Afghan Conflict: The U.S – Taliban deal and it’s future

Afghan Conflict: The U.S – Taliban deal and it’s future

Doha, the capital of Qatar hosted historic agreement between the United States of America and the Taliban: the main insurgent group fighting against the government and American troops in Afghanistan. The U.S representative Zalmay Khalilzad and Taliban representative Abdul Ghani Baradan signed the agreement in Doha on 29th February 2020. The long-awaited agreement includes a timeline of 14 months for all U.S and NATO troops to withdraw from Afghanistan. The Taliban guaranteeing that Afghan soil will not be use to threaten U.S security and start negotiations with Afghanistan’s official government by March 10 which may lead to a permanent truce.

Afghanistan is considered one of the poorest and insecure nations where terrorism and conflicts disrupt its development. Afghanistan was ruled by many empires, invaded by many military powers and was in control of modern great powers, but nobody could stay longer in there, whereas it’s considered as the graveyard of empires as Afghan was a notoriously difficult country to govern. The Afghan valley had innumerable bloodshed through the centuries: The Indians, Persians, Turks, various central Asians, The Brits, Soviet Union portrayed the history of Afghan till the 21st century. The outlanders frequently invaded and militarized tribes and troops in Afghanistan, the Taliban – A Sunni Islamic fundamentalist political movement and military organization in Afghanistan were the organizations that highly benefited from the United States to outroot the Soviets from Afghanistan. Through this movement, which was supported by the U.S and Western nations the Soviets were pulled out from Afghanistan which led the Taliban to form the government. But the atmosphere soon altered as the Islamic Emirate of Afghanistan formed by the Taliban became a host of Islamic extremists and terrorists. The United States declared war against Afghanistan and started the invasion soon after they sheltered Osama bin Laden in connection with the 9/11 attack.

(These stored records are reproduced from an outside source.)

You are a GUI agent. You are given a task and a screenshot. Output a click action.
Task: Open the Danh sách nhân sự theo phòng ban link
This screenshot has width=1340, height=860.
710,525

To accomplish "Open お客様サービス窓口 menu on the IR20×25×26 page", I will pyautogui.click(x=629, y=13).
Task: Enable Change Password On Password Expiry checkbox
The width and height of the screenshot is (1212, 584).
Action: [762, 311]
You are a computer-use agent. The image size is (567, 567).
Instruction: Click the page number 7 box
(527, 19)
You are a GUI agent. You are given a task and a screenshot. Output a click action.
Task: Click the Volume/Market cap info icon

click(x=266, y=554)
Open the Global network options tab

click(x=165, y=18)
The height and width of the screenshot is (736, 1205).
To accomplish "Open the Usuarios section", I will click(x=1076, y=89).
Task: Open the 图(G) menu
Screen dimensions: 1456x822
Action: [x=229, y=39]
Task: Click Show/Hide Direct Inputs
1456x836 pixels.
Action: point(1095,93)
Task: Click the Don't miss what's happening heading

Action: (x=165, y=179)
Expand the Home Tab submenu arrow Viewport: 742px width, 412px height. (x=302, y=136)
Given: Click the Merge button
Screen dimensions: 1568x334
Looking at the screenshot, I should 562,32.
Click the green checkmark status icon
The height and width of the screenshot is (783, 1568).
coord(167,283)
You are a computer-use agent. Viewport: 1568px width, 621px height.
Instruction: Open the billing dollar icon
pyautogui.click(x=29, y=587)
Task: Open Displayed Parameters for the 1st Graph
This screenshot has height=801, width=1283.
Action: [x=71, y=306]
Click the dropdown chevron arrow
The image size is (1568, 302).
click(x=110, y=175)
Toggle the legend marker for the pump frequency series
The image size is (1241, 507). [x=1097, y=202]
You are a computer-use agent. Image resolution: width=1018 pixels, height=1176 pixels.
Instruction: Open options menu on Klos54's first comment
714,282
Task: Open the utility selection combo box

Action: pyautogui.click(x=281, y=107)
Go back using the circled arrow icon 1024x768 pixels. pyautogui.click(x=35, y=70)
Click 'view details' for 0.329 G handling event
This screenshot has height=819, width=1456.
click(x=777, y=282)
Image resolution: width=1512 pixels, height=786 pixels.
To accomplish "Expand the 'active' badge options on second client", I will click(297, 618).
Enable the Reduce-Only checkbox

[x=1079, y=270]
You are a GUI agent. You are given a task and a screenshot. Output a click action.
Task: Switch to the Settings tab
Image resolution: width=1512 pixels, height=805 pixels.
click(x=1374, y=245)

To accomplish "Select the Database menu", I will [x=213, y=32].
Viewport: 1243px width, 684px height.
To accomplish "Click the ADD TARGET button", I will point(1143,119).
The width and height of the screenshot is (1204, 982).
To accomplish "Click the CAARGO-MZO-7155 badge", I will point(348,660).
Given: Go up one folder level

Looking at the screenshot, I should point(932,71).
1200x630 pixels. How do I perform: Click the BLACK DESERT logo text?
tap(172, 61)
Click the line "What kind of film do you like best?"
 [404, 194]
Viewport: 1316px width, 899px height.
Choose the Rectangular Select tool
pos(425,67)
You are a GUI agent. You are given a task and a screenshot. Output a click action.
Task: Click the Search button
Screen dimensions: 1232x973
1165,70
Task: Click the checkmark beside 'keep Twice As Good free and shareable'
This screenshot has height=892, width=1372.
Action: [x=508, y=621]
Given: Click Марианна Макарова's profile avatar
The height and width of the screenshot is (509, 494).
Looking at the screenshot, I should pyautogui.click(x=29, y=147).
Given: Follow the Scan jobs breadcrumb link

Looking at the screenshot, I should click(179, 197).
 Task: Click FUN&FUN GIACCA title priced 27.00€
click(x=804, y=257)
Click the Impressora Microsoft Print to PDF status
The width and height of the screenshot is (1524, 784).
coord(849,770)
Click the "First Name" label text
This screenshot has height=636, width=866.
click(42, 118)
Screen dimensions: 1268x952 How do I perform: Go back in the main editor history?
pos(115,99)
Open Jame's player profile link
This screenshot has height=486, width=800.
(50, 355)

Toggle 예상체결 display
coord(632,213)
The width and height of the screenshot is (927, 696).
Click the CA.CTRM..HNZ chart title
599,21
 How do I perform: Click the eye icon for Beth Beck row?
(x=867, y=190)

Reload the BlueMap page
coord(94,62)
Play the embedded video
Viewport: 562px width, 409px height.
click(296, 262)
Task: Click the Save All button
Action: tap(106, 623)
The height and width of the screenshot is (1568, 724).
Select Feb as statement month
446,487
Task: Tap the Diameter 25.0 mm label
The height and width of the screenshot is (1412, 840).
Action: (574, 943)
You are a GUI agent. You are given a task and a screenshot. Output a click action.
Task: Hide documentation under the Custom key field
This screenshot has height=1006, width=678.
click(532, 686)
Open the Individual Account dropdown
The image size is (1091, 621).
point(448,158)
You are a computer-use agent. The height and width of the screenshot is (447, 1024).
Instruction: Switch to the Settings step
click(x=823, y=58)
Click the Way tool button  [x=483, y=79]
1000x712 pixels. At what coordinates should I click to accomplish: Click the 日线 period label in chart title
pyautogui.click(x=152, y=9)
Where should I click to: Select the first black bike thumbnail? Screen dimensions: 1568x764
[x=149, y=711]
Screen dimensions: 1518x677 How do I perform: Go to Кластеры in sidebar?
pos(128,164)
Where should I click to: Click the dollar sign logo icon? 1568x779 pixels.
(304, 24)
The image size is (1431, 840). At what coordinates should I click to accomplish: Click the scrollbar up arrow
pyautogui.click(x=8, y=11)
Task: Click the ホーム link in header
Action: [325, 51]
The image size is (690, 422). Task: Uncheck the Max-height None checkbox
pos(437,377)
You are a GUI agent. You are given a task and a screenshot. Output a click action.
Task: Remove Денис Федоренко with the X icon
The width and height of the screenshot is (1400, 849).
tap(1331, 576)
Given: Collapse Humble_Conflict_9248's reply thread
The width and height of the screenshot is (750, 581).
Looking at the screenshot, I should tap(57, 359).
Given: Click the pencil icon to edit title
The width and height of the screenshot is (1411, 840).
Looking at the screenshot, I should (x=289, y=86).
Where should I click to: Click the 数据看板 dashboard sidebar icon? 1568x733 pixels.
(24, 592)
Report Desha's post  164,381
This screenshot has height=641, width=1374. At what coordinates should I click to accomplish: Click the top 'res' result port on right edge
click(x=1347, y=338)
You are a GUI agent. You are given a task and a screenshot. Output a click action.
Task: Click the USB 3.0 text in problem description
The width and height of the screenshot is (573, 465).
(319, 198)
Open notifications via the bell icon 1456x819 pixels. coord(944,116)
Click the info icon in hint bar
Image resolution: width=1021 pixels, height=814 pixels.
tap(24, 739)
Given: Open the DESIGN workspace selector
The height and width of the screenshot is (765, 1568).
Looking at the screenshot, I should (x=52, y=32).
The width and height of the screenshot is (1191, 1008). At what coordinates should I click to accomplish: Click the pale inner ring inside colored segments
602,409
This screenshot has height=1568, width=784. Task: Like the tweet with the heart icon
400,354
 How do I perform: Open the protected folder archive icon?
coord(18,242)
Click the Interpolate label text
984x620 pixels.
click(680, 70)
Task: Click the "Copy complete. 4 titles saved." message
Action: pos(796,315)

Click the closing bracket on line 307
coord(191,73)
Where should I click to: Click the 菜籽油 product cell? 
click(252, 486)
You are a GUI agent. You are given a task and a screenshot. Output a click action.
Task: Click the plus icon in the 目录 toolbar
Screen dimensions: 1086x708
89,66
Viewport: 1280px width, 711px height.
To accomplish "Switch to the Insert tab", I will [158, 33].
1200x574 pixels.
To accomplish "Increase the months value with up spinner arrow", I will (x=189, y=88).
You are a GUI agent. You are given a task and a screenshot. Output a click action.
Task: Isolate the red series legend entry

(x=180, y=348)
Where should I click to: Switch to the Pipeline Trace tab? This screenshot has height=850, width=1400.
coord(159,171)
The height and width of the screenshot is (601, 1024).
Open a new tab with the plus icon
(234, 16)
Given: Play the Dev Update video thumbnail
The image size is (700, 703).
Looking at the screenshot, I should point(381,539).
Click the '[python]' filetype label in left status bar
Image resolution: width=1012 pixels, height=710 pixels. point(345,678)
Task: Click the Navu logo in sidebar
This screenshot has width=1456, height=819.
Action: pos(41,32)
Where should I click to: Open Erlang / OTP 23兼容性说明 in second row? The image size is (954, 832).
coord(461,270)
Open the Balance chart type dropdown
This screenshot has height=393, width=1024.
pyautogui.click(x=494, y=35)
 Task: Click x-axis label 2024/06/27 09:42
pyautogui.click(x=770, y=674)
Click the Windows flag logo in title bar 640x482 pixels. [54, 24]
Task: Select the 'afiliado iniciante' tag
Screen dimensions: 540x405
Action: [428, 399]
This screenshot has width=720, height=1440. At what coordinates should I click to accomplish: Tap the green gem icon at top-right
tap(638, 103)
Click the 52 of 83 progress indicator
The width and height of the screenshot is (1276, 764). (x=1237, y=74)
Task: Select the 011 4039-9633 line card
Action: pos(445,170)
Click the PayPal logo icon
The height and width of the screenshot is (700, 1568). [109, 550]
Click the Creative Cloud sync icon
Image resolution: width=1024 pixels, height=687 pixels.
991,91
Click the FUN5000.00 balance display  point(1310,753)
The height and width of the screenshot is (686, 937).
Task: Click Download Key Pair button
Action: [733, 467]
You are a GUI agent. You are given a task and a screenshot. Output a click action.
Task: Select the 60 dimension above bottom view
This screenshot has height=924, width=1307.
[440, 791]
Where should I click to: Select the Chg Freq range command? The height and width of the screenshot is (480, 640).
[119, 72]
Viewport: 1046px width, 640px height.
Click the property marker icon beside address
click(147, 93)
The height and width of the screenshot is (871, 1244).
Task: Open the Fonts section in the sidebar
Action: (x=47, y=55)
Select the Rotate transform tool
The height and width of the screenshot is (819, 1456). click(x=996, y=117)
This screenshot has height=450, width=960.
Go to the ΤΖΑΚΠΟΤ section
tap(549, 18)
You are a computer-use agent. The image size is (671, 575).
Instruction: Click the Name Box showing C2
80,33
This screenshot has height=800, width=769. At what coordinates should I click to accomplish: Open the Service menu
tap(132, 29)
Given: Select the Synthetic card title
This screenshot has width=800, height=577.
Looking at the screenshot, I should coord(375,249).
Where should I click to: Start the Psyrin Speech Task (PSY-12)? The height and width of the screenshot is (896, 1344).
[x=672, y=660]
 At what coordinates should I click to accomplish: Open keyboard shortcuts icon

Although the U.S kicked out the Taliban government and formed an alternate government in Afghanistan, the Taliban resurged and remained as a headache for U.S and NATO troops. Military support from Pakistan and the flow of money from Saudi Arabia helped the Taliban take back large areas in Afghanistan. The war between the U.S and Taliban lasted 18 years, a lot of homicides happened on both sides and the U.S spent a lot of money in Afghanistan and Pakistan for their mission. Osama bin Laden was caught and killed in Pakistan in 2011, which led them to seek peace in Afghanistan. When Donald Trump was sworn in as U.S president he started to talk with the Taliban in Qatar, both agreed to come up with a peace deal. The U.S was fed up with this endless conflict and the Taliban was at risk from new extremist organizations like Islamic State.

The deal, without the participation of the official government of Afghanistan, raised a lot of questions, particularly the decision to release Taliban prisoners from the Afghan jail. President Ashraf Gani expressed his disappointment openly, even a day after truce signed a major blast took place in Kabul. The Associated Press reported that the gunman opened fire at a gathering, killing at least 32 and injuring more. Despite Islamic State – Khorasan claims of responsibility for the attack, the U.S. conducted an airstrike on the Taliban region when the deal active, but talks are being forwarded with more negotiations.